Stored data
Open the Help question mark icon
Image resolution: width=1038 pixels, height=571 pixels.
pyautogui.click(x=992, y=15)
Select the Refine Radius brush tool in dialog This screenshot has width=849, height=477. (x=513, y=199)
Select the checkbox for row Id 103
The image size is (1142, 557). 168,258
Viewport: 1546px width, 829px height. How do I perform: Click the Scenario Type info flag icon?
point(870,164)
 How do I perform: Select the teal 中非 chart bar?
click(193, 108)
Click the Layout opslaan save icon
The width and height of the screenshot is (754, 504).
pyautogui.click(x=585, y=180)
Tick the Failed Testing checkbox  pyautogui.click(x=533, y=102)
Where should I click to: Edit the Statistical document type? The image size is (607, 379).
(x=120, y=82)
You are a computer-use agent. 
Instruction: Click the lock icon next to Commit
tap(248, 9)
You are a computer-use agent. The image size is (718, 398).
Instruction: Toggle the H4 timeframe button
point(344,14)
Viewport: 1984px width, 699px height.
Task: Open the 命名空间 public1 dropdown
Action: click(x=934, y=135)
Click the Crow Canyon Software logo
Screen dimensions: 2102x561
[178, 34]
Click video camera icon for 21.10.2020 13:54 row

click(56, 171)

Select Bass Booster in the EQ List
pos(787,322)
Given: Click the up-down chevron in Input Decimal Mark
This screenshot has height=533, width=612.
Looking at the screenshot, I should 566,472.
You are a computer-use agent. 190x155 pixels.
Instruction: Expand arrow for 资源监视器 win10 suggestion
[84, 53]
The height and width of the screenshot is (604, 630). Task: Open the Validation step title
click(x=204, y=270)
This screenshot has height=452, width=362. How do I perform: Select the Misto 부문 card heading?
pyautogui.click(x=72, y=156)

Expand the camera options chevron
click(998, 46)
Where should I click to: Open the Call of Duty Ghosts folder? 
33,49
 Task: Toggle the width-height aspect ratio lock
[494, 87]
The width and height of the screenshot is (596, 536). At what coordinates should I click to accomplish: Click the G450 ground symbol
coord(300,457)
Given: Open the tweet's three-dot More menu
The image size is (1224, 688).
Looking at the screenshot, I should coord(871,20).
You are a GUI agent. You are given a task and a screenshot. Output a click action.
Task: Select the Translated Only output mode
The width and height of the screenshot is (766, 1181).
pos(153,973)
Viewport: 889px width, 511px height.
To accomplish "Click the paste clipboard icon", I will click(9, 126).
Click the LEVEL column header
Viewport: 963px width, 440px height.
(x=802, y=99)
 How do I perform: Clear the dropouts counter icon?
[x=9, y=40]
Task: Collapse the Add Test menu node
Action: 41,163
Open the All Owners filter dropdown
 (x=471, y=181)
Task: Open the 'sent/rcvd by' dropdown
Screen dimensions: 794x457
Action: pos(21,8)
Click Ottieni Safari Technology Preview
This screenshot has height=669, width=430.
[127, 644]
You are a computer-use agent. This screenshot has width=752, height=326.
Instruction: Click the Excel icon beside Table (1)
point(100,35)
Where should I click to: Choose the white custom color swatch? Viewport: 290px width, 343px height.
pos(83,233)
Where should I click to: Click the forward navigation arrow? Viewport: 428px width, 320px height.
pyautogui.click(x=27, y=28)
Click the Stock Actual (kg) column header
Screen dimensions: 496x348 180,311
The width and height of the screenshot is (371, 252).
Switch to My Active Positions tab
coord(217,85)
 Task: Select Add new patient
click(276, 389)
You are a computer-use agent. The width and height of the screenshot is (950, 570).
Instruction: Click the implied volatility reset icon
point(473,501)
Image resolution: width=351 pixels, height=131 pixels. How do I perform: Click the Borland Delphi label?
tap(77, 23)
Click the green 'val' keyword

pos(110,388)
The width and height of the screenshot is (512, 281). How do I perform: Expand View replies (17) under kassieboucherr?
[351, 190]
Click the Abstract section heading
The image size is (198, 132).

**Required work**
Going back over the entries above, copy word for word every line from the one that has "Screen dimensions: 2102x561" on through the one that has "Task: Open the 'sent/rcvd by' dropdown".

**Task answer**
Screen dimensions: 2102x561
[178, 34]
Click video camera icon for 21.10.2020 13:54 row

click(56, 171)

Select Bass Booster in the EQ List
pos(787,322)
Given: Click the up-down chevron in Input Decimal Mark
This screenshot has height=533, width=612.
Looking at the screenshot, I should 566,472.
You are a computer-use agent. 190x155 pixels.
Instruction: Expand arrow for 资源监视器 win10 suggestion
[84, 53]
The height and width of the screenshot is (604, 630). Task: Open the Validation step title
click(x=204, y=270)
This screenshot has height=452, width=362. How do I perform: Select the Misto 부문 card heading?
pyautogui.click(x=72, y=156)

Expand the camera options chevron
click(998, 46)
Where should I click to: Open the Call of Duty Ghosts folder? 
33,49
 Task: Toggle the width-height aspect ratio lock
[494, 87]
The width and height of the screenshot is (596, 536). At what coordinates should I click to accomplish: Click the G450 ground symbol
coord(300,457)
Given: Open the tweet's three-dot More menu
The image size is (1224, 688).
Looking at the screenshot, I should coord(871,20).
You are a GUI agent. You are given a task and a screenshot. Output a click action.
Task: Select the Translated Only output mode
The width and height of the screenshot is (766, 1181).
pos(153,973)
Viewport: 889px width, 511px height.
To accomplish "Click the paste clipboard icon", I will click(9, 126).
Click the LEVEL column header
Viewport: 963px width, 440px height.
(x=802, y=99)
 How do I perform: Clear the dropouts counter icon?
[x=9, y=40]
Task: Collapse the Add Test menu node
Action: 41,163
Open the All Owners filter dropdown
 (x=471, y=181)
Task: Open the 'sent/rcvd by' dropdown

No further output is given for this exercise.